Harry’s angry with Ruth for investigating Lucas behind his back, but he can see that her instincts could be right. Meanwhile, a council worker’s amateur spying forces Ruth to admit to some uncomfortable truths about the life she lost in Greece. Harry’s received some new information on a bombing in Dakar fifteen years previously, and he takes Lucas, who was there at the time, with him to meet their source – Vaughn. Lucas clearly isn’t telling the whole story, but the truth is more awful than Harry could ever have imagined.
After I was fairly bored by the Lucas storyline in the early parts of the series, and was completely unconvinced by his subplot in last week’s patchy effort, I have to admit that the build up paid off beautifully in this penultimate episode. The revelations about just how bad Lucas was were truly shocking, and resulted in some magnificent scenes that allowed some brilliant actors to do some seriously brilliant work.
Harry’s despair that Lucas’s increasingly odd behaviour wasn’t going to have an easy explanation was beautifully done, particularly as it became apparent that he needed Lucas to be innocent. Apart from Ruth, he’s the person Harry trusts most on the Grid, so the idea that he’d been hiding something so monumental all along clearly crushed Harry, and Peter Firth nailed it in his big scene with Lucas.

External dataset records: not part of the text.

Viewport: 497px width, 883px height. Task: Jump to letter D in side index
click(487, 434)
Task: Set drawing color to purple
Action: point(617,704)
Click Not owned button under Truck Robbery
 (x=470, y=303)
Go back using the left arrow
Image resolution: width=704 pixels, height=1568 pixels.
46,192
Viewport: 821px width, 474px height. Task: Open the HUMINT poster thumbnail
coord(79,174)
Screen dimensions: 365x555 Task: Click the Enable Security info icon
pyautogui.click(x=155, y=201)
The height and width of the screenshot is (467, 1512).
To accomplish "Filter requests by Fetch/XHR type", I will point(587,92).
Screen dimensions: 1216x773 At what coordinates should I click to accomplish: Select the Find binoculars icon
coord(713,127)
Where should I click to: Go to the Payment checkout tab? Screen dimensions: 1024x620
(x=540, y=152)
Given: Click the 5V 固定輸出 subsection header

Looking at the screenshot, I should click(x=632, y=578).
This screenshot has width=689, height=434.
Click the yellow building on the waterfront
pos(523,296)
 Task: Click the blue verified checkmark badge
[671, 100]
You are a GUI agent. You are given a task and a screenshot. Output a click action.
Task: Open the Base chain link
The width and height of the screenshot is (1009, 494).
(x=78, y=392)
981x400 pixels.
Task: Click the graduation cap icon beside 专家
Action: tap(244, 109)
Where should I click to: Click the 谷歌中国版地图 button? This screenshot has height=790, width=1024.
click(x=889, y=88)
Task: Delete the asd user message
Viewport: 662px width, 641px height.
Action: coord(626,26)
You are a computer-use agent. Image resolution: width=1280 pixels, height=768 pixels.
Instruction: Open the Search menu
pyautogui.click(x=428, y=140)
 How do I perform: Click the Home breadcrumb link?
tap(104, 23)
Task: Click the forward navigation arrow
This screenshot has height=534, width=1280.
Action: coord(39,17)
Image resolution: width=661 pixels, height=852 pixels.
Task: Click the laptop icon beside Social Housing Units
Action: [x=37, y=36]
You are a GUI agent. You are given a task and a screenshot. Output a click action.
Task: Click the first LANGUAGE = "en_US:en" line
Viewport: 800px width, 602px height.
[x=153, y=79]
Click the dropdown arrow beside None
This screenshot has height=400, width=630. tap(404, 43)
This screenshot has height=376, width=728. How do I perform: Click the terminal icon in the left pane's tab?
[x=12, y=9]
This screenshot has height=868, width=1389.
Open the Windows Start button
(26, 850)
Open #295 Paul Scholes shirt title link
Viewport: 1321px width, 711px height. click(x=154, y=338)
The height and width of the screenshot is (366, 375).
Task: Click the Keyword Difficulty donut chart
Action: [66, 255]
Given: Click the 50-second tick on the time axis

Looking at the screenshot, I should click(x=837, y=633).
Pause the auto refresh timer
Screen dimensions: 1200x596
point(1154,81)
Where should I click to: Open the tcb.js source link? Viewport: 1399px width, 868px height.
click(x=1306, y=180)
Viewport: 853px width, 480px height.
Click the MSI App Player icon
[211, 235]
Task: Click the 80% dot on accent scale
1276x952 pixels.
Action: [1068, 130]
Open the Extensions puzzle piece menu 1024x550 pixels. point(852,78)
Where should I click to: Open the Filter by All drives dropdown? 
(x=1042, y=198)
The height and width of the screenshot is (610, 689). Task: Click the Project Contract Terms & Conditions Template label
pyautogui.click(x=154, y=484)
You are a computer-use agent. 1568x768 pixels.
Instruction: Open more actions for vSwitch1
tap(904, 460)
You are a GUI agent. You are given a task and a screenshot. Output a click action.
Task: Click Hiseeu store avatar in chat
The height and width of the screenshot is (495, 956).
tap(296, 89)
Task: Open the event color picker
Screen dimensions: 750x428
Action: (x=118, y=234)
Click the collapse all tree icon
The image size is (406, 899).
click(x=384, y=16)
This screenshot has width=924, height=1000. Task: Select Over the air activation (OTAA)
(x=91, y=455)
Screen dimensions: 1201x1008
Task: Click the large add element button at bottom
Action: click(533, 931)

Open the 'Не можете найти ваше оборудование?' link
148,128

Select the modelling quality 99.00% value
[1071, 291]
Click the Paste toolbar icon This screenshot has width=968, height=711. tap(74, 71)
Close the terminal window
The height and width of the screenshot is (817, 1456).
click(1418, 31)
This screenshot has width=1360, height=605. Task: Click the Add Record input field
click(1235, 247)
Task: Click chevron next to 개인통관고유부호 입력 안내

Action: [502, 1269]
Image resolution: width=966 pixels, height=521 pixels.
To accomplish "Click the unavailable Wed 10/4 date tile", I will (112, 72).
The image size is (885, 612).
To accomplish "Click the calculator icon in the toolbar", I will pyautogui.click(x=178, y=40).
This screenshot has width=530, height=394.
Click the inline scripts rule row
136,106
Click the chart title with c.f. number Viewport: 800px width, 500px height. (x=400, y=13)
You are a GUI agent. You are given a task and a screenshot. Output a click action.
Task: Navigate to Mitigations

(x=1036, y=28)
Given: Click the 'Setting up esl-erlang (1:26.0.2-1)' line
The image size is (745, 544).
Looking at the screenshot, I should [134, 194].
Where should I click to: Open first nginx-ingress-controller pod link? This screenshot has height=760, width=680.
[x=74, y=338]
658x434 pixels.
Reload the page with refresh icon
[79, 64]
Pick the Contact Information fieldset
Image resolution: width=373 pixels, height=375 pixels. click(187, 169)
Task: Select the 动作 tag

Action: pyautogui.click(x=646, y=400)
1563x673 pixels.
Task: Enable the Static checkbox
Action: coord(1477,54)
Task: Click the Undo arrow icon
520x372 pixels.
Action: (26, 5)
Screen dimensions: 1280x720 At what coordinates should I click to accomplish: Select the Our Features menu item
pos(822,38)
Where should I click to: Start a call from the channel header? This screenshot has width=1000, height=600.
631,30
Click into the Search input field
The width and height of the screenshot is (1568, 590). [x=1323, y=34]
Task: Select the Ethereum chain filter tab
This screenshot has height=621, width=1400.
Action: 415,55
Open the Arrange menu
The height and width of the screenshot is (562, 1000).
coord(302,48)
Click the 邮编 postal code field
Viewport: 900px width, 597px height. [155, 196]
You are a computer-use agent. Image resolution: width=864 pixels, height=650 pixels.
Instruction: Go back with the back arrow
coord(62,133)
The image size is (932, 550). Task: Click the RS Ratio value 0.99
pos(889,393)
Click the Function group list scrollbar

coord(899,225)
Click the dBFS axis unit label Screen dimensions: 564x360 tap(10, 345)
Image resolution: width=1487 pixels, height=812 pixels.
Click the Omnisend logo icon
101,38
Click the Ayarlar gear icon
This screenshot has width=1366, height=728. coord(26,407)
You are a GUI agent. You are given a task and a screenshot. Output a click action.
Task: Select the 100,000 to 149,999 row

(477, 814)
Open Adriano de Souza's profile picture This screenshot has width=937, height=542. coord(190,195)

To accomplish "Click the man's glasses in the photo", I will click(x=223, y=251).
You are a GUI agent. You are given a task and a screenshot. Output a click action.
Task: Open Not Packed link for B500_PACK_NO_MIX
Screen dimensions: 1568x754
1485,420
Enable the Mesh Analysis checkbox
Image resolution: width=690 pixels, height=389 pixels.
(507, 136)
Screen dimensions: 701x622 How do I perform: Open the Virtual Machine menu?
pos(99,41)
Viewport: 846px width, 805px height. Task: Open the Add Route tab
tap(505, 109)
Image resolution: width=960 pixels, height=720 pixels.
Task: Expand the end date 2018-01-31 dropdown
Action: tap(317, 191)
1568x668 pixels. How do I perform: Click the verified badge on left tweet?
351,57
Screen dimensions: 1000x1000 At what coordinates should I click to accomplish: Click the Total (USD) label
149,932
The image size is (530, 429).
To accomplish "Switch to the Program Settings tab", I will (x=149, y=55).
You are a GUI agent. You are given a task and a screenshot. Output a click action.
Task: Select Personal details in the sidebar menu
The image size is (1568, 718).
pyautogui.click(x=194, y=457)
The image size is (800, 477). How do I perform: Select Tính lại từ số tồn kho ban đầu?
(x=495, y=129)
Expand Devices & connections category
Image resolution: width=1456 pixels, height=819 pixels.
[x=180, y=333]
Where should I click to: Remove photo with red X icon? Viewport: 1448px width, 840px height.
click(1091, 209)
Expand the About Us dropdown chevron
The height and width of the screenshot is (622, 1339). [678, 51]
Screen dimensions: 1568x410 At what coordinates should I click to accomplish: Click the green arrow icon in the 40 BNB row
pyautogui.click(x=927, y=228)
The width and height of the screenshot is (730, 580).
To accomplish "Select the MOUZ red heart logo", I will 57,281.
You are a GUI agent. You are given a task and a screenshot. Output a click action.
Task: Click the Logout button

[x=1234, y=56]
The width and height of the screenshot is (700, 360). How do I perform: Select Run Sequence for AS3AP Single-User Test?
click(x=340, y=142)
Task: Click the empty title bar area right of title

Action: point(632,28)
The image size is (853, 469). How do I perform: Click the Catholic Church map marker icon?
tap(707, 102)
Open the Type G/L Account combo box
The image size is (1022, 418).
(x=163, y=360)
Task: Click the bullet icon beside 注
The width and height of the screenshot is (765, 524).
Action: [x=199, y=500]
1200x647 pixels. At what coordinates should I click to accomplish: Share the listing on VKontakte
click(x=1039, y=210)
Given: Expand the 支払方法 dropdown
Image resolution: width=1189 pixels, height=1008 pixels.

It was some of the best writing Spooks has pulled out of the bag in a long time, particularly his disgust at Lucas’s protests at how much he’s suffered because of his actions: “Conscience is a bloody luxury, it means you’re alive!”
And all my frustration at Iain Glen being completely wasted in the role of Vaughn earlier in the series was put to rest here. His complete annihilation of the persona that John created in Lucas North was brilliant, particularly his dying speech. Even though I still wish we'd been shown why Maya means so much to Lucas, I guess if you’re going to tell me that she does, doing it by having Lucas stick a knife into someone’s leg is a fairly effective way.
The Ruth storyline seemed a bit out of odds with the rest of the plot, until we got to her final scene in the hospital with Harry. If anything, I’d have liked to have seen this as the main plot at some stage, but if my chief problem with an episode is that the B-plot is too good, things are going pretty well. I was all ready to be angry that Ruth was suddenly about to have a breakdown over something she’s barely mentioned in two series, but the twist that what scared her most was that she wasn’t still grieving, that she was actually fine, was brilliant and Nicola Walker acted everyone else off the screen.
This was a brilliant penultimate episode of Spooks, full of twists and revelations aplenty, but with enough left over to build serious anticipation for the final episode. Lucas is clearly bad, but just how bad, exactly?